Penny sighed in relief, hoping he didn’t notice.

“You will be my First Wife.”

“Um…” she didn’t know what to say. So she said, “First? How many wives are you going to have?”

“I have seven now. But you will be my First Wife. The others will be jealous. Especially my First Wife when she becomes my Second Wife. She is a most vile woman. My other wives are frightened of her. She will try to kill you. But I saw how you fought my men. You will defeat her. But sleep lightly. She murdered my First Wife before her. She strangled her as she slept.”

Penny sat with her mouth opened in shock.

Ravi ja didn’t notice. “Our children will have hair of flame. And the blood of Mol Dalmu will flow through their veins. I might even not kill your brother. I might let him live and be a counselor to me.” He was looking up at the canyon walls, a smile on his face.

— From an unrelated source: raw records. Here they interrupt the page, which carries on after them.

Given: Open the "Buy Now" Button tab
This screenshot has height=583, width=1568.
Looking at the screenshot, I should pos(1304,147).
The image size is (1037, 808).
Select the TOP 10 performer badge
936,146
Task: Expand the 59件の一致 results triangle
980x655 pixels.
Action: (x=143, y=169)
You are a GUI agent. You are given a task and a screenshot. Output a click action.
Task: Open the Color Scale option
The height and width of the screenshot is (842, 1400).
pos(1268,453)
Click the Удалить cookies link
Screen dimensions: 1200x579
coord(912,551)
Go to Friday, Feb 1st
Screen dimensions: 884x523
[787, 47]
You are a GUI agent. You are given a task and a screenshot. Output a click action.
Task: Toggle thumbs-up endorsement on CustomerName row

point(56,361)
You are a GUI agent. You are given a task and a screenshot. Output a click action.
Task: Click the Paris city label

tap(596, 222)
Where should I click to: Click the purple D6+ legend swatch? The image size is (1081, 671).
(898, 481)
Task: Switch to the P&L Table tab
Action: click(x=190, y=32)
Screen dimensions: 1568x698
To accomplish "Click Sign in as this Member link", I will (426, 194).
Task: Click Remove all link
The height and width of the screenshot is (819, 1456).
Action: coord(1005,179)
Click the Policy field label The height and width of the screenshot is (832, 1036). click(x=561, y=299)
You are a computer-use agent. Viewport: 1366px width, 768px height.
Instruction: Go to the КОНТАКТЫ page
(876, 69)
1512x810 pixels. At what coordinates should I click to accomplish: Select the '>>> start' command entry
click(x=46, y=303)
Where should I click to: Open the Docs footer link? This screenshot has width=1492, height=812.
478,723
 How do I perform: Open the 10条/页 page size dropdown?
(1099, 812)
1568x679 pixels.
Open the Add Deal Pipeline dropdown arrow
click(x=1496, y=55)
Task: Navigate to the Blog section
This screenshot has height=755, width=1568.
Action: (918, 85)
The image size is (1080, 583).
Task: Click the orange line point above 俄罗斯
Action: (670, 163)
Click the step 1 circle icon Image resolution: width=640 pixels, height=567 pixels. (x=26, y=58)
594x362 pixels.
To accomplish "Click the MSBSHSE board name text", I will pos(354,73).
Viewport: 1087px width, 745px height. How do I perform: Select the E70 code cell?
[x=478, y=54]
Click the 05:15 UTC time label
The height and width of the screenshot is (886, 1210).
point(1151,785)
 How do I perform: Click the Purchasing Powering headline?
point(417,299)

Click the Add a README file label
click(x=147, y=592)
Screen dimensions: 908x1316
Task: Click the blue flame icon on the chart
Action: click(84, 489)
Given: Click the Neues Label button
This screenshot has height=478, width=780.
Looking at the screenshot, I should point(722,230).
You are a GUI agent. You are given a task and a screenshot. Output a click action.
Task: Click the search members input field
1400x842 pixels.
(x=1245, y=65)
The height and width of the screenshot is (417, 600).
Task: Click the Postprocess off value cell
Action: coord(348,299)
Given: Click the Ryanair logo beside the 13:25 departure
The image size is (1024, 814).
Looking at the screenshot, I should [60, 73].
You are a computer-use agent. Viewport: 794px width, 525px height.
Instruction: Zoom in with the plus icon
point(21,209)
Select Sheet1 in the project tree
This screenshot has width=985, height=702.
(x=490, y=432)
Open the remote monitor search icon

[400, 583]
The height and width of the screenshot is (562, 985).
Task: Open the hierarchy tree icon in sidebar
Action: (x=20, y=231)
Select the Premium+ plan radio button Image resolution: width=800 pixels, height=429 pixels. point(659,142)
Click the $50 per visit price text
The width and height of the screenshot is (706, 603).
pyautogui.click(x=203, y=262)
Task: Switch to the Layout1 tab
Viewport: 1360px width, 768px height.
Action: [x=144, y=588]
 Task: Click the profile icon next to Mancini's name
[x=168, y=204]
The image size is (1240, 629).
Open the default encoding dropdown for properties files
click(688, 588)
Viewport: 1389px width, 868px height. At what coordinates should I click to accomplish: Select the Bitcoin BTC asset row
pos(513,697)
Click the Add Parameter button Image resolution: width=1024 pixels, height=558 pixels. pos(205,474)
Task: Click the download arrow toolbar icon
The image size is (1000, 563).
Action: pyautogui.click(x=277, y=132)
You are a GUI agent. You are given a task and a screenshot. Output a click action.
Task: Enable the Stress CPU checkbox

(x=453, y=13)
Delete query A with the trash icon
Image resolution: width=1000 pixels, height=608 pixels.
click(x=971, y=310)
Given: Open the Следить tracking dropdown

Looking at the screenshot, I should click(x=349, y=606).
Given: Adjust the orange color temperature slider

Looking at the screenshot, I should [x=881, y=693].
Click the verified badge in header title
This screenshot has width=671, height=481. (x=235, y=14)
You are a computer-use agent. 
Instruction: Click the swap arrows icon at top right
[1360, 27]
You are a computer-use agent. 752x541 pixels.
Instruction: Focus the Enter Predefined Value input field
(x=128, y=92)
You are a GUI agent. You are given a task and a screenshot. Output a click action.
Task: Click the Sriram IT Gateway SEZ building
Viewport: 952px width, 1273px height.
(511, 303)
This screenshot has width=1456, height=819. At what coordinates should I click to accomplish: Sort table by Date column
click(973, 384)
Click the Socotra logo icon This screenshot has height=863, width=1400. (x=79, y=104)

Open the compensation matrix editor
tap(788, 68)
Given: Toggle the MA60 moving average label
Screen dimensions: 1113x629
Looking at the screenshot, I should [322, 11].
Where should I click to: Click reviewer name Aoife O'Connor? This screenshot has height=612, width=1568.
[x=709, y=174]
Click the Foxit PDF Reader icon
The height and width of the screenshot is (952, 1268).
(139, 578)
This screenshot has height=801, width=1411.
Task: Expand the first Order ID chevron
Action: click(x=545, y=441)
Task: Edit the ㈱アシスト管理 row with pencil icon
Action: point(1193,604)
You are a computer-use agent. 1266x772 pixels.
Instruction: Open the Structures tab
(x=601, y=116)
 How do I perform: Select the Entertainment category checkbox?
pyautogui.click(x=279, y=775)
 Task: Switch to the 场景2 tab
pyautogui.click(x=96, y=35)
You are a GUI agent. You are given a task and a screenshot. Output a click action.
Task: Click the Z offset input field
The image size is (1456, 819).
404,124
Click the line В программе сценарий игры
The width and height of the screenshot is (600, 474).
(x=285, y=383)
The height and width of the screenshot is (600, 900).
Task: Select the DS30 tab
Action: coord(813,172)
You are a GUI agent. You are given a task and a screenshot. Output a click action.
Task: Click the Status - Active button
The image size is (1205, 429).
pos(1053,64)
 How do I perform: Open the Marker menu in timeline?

Penny realized he had been giving this a lot of thought. She had to think of something quickly. He had actually been very kind to her, and she had begun to enjoy their talks, but she never forgot that he was a cold blooded killer, remembering how he had butchered the three men in her cell. She had to be careful.

“On our planet, we get to choose who our husbands will be,” she said, and saw his face turn to a scowl as he looked at her.

“But…but…I would be honored to be your First Wife.”

He smiled. “Good, we will have the ceremony tomorrow and you will come to my bed tomorrow night.”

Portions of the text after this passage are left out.